Personal information
- Full name: Javier Edgardo Cámpora Bustamante
- Date of birth: 7 January 1980 (age 45)
- Place of birth: Rosario, Argentina
- Position: Striker

Youth career
- Rosario Central

Senior career*
- Years: Team / Apps / (Gls)
- 1998–2001: Rosario Central / 16 / (2)
- 2001–2003: Fénix / 54 / (17)
- 2003–2004: Rosario Central / 24 / (8)
- 2005: Deportes Concepción / 20 / (7)
- 2005–2006: Tiro Federal / 36 / (18)
- 2006: Cruz Azul / 11 / (0)
- 2007–2008: Chiapas / 33 / (13)
- 2007–2008: → Puebla (loan) / 14 / (4)
- 2008: Jaguares de Tapachula / 3 / (3)
- 2009–2010: Aris / 39 / (18)
- 2010: Colo-Colo / 13 / (4)
- 2011–2012: Huracán / 47 / (19)
- 2012–2013: Racing Club / 25 / (2)
- 2013–2014: All Boys / 31 / (3)
- 2014–2015: Veria / 28 / (5)

= Javier Cámpora =

Argentine footballer

Javier Edgardo Cámpora (born 7 January 1980 in Rosario) is a former Argentine football player who played as a striker.

== Career ==
He is a striker who has played professional football in Argentina, Uruguay, Chile, Mexico and Aris in Greece.

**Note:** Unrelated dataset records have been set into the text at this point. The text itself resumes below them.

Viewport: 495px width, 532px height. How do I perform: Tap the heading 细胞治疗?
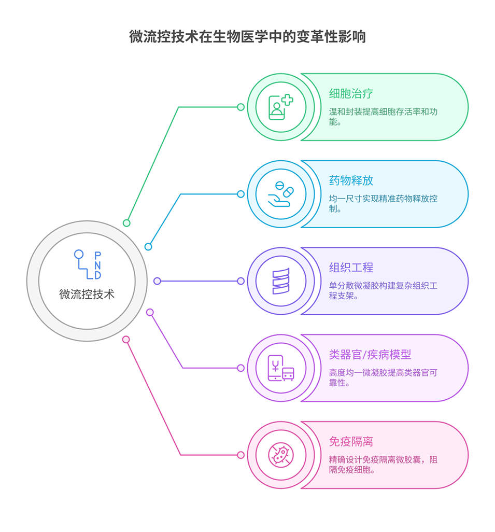[351, 94]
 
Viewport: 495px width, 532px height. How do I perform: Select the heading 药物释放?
[351, 181]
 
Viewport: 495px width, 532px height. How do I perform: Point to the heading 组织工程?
[351, 268]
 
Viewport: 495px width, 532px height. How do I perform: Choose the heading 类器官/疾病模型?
[370, 355]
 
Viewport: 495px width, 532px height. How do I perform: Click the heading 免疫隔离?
[351, 442]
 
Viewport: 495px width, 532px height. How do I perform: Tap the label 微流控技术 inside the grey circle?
[87, 295]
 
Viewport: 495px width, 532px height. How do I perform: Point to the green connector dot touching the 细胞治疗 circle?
[241, 107]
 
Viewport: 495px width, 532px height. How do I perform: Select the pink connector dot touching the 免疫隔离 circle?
[241, 455]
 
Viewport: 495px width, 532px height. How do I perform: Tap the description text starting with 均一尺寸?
[383, 204]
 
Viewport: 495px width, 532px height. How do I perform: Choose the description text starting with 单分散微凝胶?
[383, 291]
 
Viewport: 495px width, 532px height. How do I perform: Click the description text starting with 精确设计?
[383, 465]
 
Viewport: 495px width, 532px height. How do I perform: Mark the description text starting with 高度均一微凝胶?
[383, 378]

Cámpora's most notable achievement to date, was becoming the top scorer in the Apertura 2005 tournament of the Argentine Primera. He scored 13 goals despite the fact that Tiro Federal finished 19th and was relegated to Primera B Nacional.

===Aris===
In 21, January 2009 he signed a 1 1/2-year contract with Aris After nine games in Super League Greece (season 2008–09) he achieved to score five times. After having bad times with the club's former coach, Iomar Mazinho, he finally found his position on the team with the coming of Héctor Cúper. He scored 11 times in 26 games at the Greek Superleague, including two goals against PAOK and two for the Greek Cup (season 2009–2010). In April 2010 he signed a two-year contract with Aris, but unexpectedly two months later he left from the club for personal reasons.

===Later years===
One month later he signed on Chilian giants Colo-Colo but he failed to become a part of the team although he scored 4 goals on 13 matches. After leaving Colo-Colo he signed with Argentinian Huracan where although he had very good presence, 20 matches – 11 goals, the club finally relegated after a 2–0 loss from Gimnasia La Plata in Argentina's relegation playoffs in June 2011.

===Veria ===
Cámpora debuted for Veria on 24 August 2014 against Skoda Xanthi. He also played as a team regular in matchday 2 against OFI in Heraklion. He scored his first goal against Kerkyra on 14 August 2014 equalizing Javito's early goal. He scored his second goal for Veria in the Greek Cup first matchday against Ermionida. He scored his second league goal against PAS Giannina with a close header after Roberto Battión's first header in the six-yard box. Cámpora scored his third goal for Veria in a 2–2 home draw against Panionios with an amazing bicycle kick which was named as the best goal of 9th matchday. Cámpora has also provide three assists to his teammates. He scored his fourth championship goal in a 2–0 home win against Platanias during the thirteen round of Superleague, taking the rebound from Ben's 35-yard shot. Cámpora scored the opening goal in a 2–0 home win against Niki Volos. Javier scored again, in a 2–1 away defeat against Panionios in the Greek Cup. Cámpora's contract was set to expire on 31 June 2015 but it was terminated after mutual consistency on 26 May 2015. During his spell at Veria he scored five times, had three assists and appeared in 28 league games. He also scored twice in four appearances in the Greek Cup.

==Post-retirement==
Cámpora switched to construction sector and has managed parking lots. In addition, he has worked as a football agent.